[THE RECORDS Boundary: Start]

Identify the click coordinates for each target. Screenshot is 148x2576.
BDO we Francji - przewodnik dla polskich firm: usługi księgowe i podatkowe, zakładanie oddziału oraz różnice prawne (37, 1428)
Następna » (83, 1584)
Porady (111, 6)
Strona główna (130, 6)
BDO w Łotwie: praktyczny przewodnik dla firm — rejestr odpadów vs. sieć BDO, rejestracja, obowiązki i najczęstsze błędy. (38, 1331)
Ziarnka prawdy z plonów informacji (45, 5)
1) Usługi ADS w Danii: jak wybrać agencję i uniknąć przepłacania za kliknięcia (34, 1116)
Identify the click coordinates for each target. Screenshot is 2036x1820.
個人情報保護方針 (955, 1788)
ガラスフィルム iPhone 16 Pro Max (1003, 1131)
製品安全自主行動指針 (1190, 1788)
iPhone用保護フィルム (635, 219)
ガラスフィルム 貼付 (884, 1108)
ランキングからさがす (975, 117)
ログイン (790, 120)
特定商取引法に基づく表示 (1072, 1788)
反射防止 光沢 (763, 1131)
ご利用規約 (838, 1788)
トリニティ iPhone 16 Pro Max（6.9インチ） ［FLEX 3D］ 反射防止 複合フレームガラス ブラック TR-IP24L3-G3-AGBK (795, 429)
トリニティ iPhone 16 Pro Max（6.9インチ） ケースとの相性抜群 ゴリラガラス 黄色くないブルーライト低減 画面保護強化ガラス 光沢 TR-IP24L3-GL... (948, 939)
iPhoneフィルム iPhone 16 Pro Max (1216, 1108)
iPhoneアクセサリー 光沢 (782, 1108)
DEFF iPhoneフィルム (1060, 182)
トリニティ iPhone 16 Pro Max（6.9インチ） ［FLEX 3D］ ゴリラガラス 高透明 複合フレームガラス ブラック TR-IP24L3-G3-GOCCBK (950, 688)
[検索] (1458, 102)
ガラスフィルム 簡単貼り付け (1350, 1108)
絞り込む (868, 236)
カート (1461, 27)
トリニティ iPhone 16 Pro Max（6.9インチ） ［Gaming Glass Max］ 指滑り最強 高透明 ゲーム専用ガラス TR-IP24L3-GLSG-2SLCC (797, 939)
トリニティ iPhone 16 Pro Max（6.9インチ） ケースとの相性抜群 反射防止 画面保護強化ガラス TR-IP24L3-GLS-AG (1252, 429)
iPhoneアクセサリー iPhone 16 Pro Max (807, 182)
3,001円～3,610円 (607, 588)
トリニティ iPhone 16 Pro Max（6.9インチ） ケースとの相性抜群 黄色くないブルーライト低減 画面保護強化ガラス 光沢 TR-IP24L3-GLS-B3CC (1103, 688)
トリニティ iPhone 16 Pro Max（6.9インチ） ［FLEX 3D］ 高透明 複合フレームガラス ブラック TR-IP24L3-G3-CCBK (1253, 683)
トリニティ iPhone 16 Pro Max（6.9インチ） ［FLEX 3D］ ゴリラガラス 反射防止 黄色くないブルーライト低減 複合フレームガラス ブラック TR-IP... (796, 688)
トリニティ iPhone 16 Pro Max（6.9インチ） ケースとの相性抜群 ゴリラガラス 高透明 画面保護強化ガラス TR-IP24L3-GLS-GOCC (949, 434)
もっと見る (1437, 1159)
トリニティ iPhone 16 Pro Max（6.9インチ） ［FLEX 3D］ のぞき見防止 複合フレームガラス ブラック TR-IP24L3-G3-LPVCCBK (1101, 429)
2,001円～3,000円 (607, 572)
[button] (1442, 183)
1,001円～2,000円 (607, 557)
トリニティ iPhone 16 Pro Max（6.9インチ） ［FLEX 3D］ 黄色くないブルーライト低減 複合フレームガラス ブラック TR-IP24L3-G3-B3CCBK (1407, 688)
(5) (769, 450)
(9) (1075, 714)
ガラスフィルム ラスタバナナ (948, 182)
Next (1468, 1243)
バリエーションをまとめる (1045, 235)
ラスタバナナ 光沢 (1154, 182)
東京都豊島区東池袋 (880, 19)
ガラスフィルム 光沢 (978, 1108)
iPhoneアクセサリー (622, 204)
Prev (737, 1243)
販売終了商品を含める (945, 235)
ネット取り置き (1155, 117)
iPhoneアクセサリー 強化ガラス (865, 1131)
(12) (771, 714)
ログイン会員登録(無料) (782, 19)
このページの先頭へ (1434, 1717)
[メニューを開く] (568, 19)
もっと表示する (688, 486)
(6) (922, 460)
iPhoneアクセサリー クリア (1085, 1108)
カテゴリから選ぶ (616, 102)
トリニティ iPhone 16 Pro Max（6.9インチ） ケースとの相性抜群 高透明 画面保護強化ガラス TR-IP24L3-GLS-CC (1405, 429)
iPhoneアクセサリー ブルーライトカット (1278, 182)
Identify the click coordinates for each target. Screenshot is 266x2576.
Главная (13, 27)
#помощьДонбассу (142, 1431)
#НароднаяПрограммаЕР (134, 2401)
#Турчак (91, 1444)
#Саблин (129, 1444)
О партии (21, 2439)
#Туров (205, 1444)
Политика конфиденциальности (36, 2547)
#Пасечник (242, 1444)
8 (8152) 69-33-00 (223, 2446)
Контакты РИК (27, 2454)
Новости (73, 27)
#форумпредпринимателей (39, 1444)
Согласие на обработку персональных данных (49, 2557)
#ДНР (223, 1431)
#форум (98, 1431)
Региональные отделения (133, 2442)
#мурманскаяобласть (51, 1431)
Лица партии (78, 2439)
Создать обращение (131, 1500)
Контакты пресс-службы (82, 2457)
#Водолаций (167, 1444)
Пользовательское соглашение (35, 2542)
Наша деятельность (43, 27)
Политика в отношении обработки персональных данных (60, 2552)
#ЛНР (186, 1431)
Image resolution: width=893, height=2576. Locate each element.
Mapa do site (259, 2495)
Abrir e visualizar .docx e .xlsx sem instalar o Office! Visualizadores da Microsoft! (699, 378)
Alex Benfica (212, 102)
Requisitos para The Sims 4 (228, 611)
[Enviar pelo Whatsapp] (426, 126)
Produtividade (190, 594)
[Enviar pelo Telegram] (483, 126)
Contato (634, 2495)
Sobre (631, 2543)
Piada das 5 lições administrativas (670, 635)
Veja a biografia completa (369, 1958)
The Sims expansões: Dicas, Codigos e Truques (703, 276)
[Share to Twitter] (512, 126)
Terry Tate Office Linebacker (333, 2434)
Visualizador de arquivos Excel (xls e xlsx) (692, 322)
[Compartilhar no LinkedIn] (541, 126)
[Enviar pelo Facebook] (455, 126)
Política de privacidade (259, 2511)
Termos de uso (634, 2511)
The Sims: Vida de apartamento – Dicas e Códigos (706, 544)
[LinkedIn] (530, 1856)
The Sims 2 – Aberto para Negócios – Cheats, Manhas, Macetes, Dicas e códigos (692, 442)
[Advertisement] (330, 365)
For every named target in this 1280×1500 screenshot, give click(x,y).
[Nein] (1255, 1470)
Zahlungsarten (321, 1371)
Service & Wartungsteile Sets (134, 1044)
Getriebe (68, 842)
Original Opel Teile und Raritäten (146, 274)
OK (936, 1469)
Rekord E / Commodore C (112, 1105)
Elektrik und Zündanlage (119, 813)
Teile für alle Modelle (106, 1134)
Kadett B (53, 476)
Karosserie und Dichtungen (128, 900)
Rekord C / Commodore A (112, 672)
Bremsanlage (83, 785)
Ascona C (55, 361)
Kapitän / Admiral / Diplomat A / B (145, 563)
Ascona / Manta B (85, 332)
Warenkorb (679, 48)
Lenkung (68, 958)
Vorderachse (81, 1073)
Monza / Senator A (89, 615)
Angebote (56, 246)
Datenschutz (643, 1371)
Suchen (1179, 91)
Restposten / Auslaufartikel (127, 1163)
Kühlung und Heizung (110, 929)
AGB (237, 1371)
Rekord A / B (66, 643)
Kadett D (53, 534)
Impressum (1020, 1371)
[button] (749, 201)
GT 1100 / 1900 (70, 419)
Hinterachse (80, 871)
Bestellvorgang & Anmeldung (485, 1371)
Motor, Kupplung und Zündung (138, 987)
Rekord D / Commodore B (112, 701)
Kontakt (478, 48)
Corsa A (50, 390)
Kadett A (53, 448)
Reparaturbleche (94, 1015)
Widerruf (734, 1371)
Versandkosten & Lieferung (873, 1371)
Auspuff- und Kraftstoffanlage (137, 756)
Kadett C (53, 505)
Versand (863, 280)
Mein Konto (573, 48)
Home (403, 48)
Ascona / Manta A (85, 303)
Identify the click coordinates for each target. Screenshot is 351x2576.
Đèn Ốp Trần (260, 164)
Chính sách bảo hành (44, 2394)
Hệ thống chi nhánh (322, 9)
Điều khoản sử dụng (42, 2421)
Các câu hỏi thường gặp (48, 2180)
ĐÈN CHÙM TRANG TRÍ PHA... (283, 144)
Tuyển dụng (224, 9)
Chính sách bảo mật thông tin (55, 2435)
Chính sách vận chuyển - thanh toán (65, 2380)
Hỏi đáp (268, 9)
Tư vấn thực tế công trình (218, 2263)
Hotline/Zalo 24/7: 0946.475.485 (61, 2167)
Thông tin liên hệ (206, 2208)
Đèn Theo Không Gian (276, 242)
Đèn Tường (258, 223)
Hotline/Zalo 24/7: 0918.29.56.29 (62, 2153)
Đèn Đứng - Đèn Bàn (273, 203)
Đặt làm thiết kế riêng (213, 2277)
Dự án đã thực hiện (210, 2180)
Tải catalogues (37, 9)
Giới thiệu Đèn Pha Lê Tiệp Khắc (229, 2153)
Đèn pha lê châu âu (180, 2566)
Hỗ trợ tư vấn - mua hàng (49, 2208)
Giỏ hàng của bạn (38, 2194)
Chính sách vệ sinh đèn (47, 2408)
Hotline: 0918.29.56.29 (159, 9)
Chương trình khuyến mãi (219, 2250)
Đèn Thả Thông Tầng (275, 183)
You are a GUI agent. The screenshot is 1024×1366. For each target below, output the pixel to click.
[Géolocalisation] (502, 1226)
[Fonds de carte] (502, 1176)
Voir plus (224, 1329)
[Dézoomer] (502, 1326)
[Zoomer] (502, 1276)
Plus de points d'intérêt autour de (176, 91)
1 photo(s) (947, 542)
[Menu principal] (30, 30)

[THE RECORDS Boundary: End]

• [WHAT THE TASK REQUIRES] If a line comes after the one containing "Ziarnka prawdy z plonów informacji (45, 5)", leave it out; set down every line of the data before it, and that line itself, exactly.

• [REPLY TO THE TASK]
Identify the click coordinates for each target. Screenshot is 148x2576.
BDO we Francji - przewodnik dla polskich firm: usługi księgowe i podatkowe, zakładanie oddziału oraz różnice prawne (37, 1428)
Następna » (83, 1584)
Porady (111, 6)
Strona główna (130, 6)
BDO w Łotwie: praktyczny przewodnik dla firm — rejestr odpadów vs. sieć BDO, rejestracja, obowiązki i najczęstsze błędy. (38, 1331)
Ziarnka prawdy z plonów informacji (45, 5)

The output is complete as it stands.